= Your goal =
Copy the lines of the listing word for word, starting at the line containing "Where should I" and continuing through the end of the listing, leaving out the pictures.

------------------------

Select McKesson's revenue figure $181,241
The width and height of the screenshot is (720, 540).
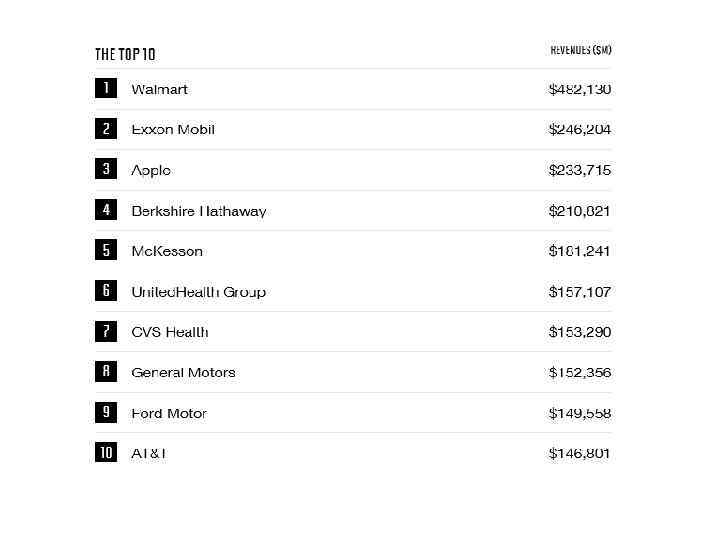(579, 251)
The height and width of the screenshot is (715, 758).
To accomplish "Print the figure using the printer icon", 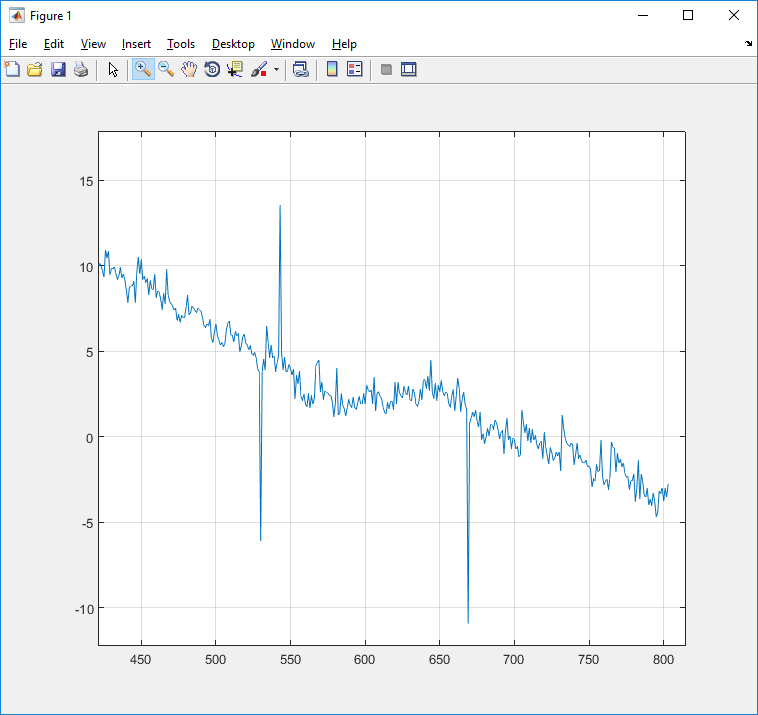I will click(81, 69).
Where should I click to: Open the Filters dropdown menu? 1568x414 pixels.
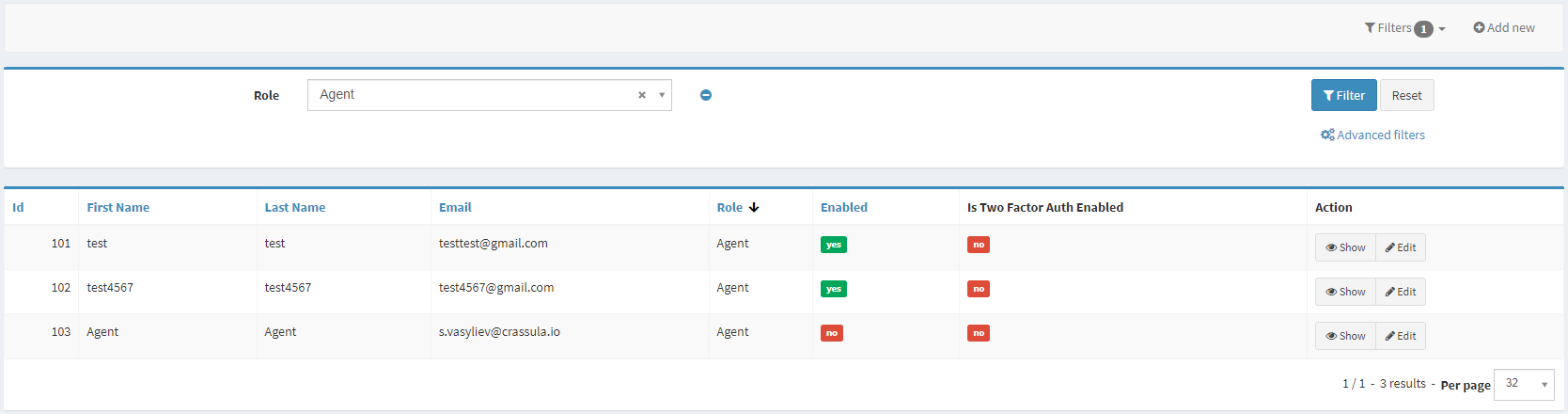coord(1404,28)
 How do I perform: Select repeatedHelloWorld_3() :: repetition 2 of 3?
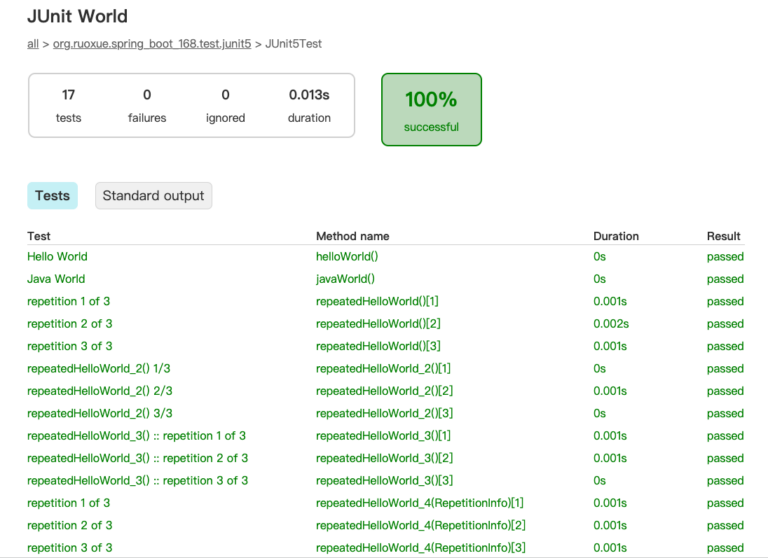point(138,458)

------------------------

= The reply =
Where should I click to: Open the Filters dropdown menu? 1568x414 pixels.
coord(1404,28)
 How do I perform: Select repeatedHelloWorld_3() :: repetition 2 of 3?
point(138,458)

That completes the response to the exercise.